Наиболее полный тип частной собственности представляет церковное имущество (Лавр.лет. под 1094 г. указывает на село, принадлежащее суздальской церкви Св. Димитрия: см. выше указанные грамоты Мстислава и Ростислава; кн. Изяслав Мстиславич пожаловал новгородскому Пантелеймонову монастырю село Витославичи, "испрошав у Новгорода"). Имущество поступало в церковь через пожалование от князя, через вклады (дарственные) от частных лиц (см. вкладную Варлаама Хутынского ок. 1192 г.), через куплю от частных лиц (см. купчую Антония Римлянина до 1147 г.), чрез заимку пустых мест (см. летописное свидетельство о занятии горы Печерским монастырем). Права церкви на недвижимое имущество отличались наибольшей полнотой и независимостью, что объясняется двумя причинами: а) церковь, в те времена множественности и взаимной борьбы земель, пользовалась, так сказать, экстерриториальностью, ее права не колеблются от смены князей, ибо она есть учреждение одинаково дорогое для всех их; б) церковные власти, как греки, так и русские но происхождению, руководствовались византийским правом и, следовательно, проникались твердыми и ясными понятиями о частной собственности, вошедшими в него из римского права (впрочем, далеко не могли провести их во всей полноте на новой почве). Нельзя того же сказать о всем прочем (кроме церковного) имуществе частных лиц: недвижимые владения их находятся в тесной зависимости от государства; князья и бояре, изгоняемые или бегущие из земли, лишаются в ней своего имущества; подчиненные общины (пригороды и веси) работают не только на себя, но и на государство. Взаимные отношения прав государства, частных лиц и общин еще не определились; более точное определение находим в Московском государстве.
ПЕРИОД ВТОРОЙ
Вотчинные права стоят в тесной связи с историческими судьбами государственной территории: в I-й период, при полной раздельности земель, всякий, переходя в другую землю, лишался вотчинных прав в прежней земле (см. вышеприведенные данные о Киевской и Новгородской землях). В переходную эпоху союзного строя (т.е. при переходе к единодержавию, в XIV и начале XV в.) бояре, переходя из княжества в княжество, уже не теряют своих прав на землю, переход в союзное княжество уже не считается переходом в другое государство. С установлением единодержавия (с середины XV в. и в нач. XVI) переход бояр естественно прекращается, и служба с вотчины делается обязательной только государю; это совмещение идеи государства в одном лице дает новую окраску обязанностям службы (которая всегда и ранее лежала на владельцах земли) и сопровождается некоторыми действительными ограничениями вотчинных прав для отдельных разрядов владельцев (в особенности князей; см. ч. 1 о служилых людях); но зато прежние условные вещные права людей полусвободных и несвободных (дворян) постепенно утверждаются за ними; права на жалованные вотчины и поместья получают большую определенность. С середины XVI и в XVII в. права на землю получают окончательные и твердые формы: жалованные вотчины сравниваются с родовыми; поместья приближаются к вотчинам. Процесс этот отчасти ускоряется влиянием польского и литовского права, но в сущности есть неизбежный результат исторического движения к торжеству прав лиц над исконными правами государственного союза в сфере поземельных отношений. Таким образом, вообще права вещные в Московском государстве, несомненно, интенсивно развиваются и уясняются, сравнительно со временем предшествующим, несмотря на продолжающееся значение прав государя для частных прав прочих лиц; достаточно вспомнить, что в праве наследства сфера влияния частного лица выходит из тесных пределов семьи и круг родового наследования постепенно расширяется. Точно так же выясняются и выделяются права физических лиц среди подавлявших их прав родов и общин. Церковь ставит вопрос о независимости своего частного права собственности принципиально.

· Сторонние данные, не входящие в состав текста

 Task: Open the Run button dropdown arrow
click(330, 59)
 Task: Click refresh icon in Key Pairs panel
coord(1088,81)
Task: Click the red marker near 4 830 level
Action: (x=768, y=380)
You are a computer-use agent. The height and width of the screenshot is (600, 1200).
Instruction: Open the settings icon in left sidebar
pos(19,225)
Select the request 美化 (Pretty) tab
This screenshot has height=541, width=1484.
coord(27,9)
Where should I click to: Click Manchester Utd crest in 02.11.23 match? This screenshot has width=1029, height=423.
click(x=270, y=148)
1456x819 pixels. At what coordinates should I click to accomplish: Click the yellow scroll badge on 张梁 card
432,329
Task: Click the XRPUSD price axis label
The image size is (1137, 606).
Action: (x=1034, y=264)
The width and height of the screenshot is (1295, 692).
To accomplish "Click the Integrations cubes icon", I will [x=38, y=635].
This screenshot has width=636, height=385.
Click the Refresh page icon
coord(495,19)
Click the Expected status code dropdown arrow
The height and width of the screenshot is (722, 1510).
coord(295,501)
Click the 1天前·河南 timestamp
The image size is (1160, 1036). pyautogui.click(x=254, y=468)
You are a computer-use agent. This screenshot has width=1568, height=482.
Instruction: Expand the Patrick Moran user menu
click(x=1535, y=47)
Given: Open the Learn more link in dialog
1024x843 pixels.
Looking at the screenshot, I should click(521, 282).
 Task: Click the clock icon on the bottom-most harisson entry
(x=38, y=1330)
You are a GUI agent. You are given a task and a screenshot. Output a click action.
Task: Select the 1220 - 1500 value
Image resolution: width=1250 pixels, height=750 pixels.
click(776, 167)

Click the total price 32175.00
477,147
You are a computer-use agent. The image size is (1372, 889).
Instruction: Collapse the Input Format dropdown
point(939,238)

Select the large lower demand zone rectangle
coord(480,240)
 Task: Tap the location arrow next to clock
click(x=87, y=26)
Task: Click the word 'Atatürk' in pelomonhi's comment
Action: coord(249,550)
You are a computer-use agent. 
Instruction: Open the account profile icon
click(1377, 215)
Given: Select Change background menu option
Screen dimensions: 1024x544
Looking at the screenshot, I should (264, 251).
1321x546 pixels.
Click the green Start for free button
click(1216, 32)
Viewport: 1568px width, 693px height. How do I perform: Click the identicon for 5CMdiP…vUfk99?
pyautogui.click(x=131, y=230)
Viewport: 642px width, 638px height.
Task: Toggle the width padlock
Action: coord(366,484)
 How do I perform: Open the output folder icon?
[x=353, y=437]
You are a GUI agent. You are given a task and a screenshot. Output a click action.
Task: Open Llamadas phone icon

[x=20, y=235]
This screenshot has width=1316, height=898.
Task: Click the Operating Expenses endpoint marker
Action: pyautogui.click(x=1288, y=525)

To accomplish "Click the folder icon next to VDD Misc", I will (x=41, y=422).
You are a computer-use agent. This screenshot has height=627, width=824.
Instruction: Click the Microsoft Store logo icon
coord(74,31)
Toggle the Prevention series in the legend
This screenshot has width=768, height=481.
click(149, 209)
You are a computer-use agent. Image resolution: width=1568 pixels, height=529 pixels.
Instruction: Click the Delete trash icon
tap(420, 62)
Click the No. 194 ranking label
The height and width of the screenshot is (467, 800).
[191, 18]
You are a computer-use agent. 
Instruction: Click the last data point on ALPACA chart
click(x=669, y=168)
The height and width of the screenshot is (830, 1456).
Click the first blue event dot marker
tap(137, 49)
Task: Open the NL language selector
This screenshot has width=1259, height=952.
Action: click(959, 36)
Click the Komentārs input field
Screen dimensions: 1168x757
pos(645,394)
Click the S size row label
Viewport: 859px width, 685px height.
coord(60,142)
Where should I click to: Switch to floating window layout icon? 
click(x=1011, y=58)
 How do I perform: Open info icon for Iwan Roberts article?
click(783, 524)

Способы приобретения права собственности. В Московском государстве основными способами являются: оккупация, давность, находка и пожалование. 1. Оккупация. Древнейший способ приобретения права собственности есть овладение (оккупация), т.е. завладение вещами, никому в частности не принадлежащими. Такой способ характеризует преимущественно древнейшее время (1-й период), но не исчезает и во втором периоде; мы скажем об этом здесь, пользуясь и древними актами.
а) Оккупация движимых вещей есть главнейший способ приобретения права на вещь в звероловном и отчасти в скотоводческом быту: "ловили (поляне) зверей в бору, окружающем Киев, ибо были мудры и смыслены", т.е. основанием оккупации является не один факт завладения, но и знание и труд. Оккупированная вещь не должна быть непременно и тотчас же в руках и в домицилии овладевшего: собственник может оставить ее на месте завладения, снабдив ее знаком частной принадлежности: "убивши зверя и не имея возможности тотчас же перенести его к себе, охотник втыкает палку, и уже никто посторонний не решится присвоить ее" (Богишич. Pravni obie и slow, стр. 167); дерево с пчелами, найденное в лесу, отмечает охотник бортным знаком (Рус. Пр. 82 и 84).
б) Те же черты применяются и к оккупации недвижимых вещей в быту оседлом. Основанием оккупации служила обработка ее: необработанная земля первоначально не имела никакой ценности. Но, с другой стороны, оккупация недвижимости (земли) имеет и существенные отличия от завладения движимыми вещами: земля есть и предмет частного обладания и вместе с тем часть государственной территории. Уже в начале исторической жизни она не могла быть res nellius. Так как в глубокой древности частное и публичное право сливались, то оккупатор земли внутри территории должен был обратиться к государственной власти для осуществления своего права и получить от нее пожалование. Так, основатели Киево-Печерского монастыря, желая занять гору над пещерами для монастыря, обратились к кн. Изяславу, и он "вда им гору 17", и послал своего мужа отвести ее границы (Лавр, лет., 1051 г.). В Московскую эпоху оккупаторы (частные лица и монастыри), занимая в лесах пустые земли, не принадлежащие ни к какой волости, просят великого князя укрепить их за ними. Казаки и промышленники, овладевая землей вне территории государства, кланяются ею государю и получают ее в виде репрезентации (об этом ниже).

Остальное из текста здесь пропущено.